Todos queremos cambiar a comienzos del año. Iniciar una dieta después de dar cuenta del último cacho de roscón. Apagar una colilla que se convertirá en el cigarrillo del recuerdo. Apurar una caña para que la cerveza no vuelva a ser compañera de barra. Caminar por las cintas mecánicas del gimnasio del barrio y llegar a la primera piscina de la temporada sin tripa. Buenos propósitos, les llaman.

Generalmente los cambios suelen traer incomodidad y cierto dolor en sí mismos, por lo que de nuevas rutinas y muda de piel precisan.

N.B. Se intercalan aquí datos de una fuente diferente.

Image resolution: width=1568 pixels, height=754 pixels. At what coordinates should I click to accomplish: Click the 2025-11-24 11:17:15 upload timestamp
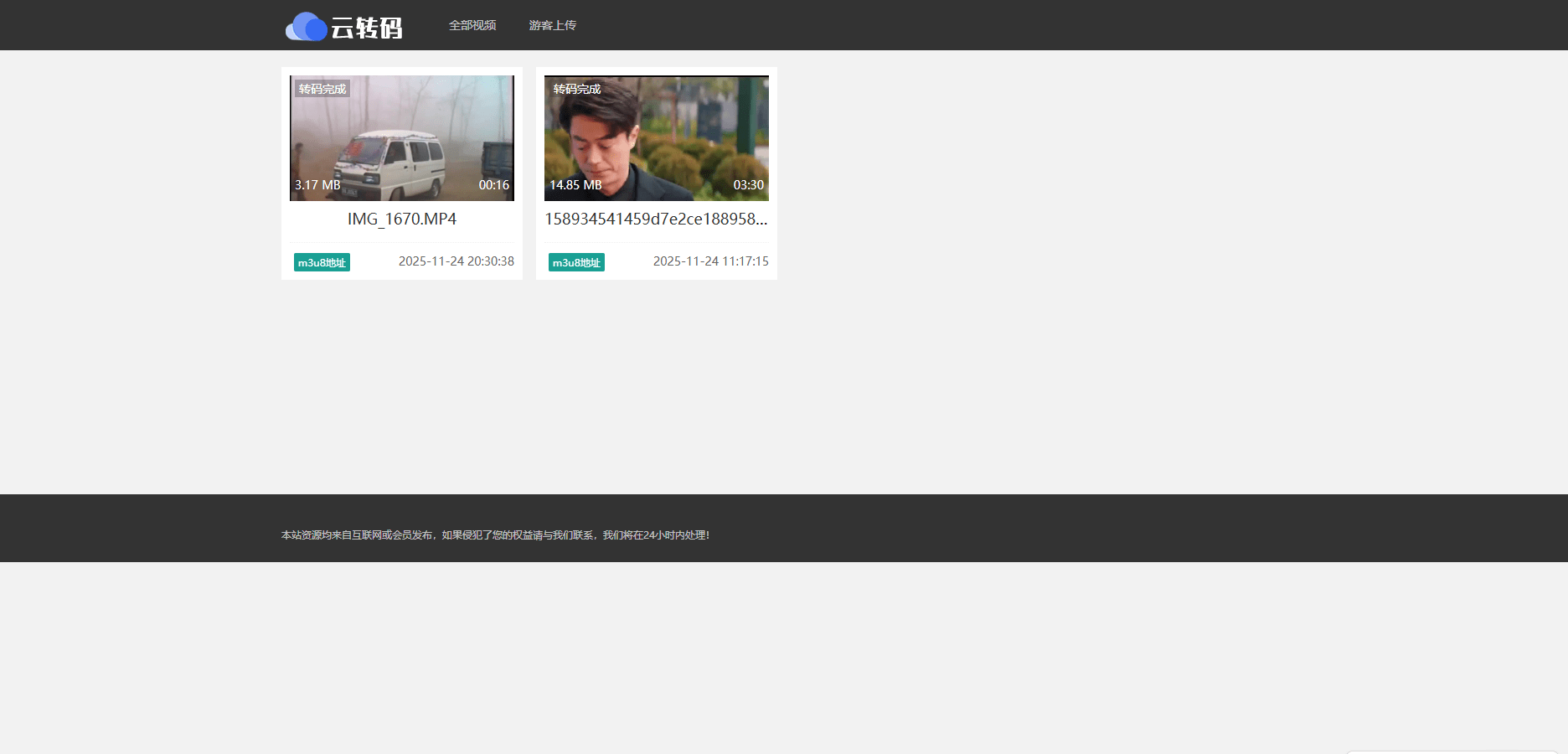710,261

He ahí el primer inconveniente para la humanidad pegada al móvil pidiendo comida a domicilio o amores inmediatos de quita y pon. El cambio, además de voluntad y convicción, requiere esfuerzo. Mal asunto. porque no hay aplicación telefónica que nos implante ese trabajo. Mejor una de mindfulness, que se hace sobre un cojín.

Los cambios de año nuevo duran lo mismo que el amor del Tinder o la oferta diaria de Amazon: muy poco. A la altura de abril ya son un vago recuerdo de algo que quisimos o deseamos o pretendimos y que ahora no está en nuestra lista de prioridades. Culparemos a la sociedad de nuestra obesidad mórbida, al cambio climático de nuestra ignorancia, a la guerra de Ucrania de nuestra tiesura mensual, al mundo todo por no comprendernos. El humano ocioso, enchufado a la pantalla, quiere ser más guapo, estar más sano, ligar más y dormir ocho horas al menos. Pero no está dispuesto a cambiar para cambiar.

El humano contemporáneo lo quiere todo en realidad. Pero que se lo traigan hecho. Como las ayuditas del Gobierno, como las cifras maquilladas del paro, como el trilerismo de los derechos indiscutibles, como los deberes que otros tienen que hacer, como un cambio de género en el DNI.

El comienzo de año se llena de propósitos de enmienda de humanos que creen que no deben, en realidad, enmendarse en nada. Y así hasta la primavera, que volverán a llenarse los gimnasios de gente que quiere cambiar, pero solo para parecer más jóvenes y estilizados. Y sin bajarse del sofá.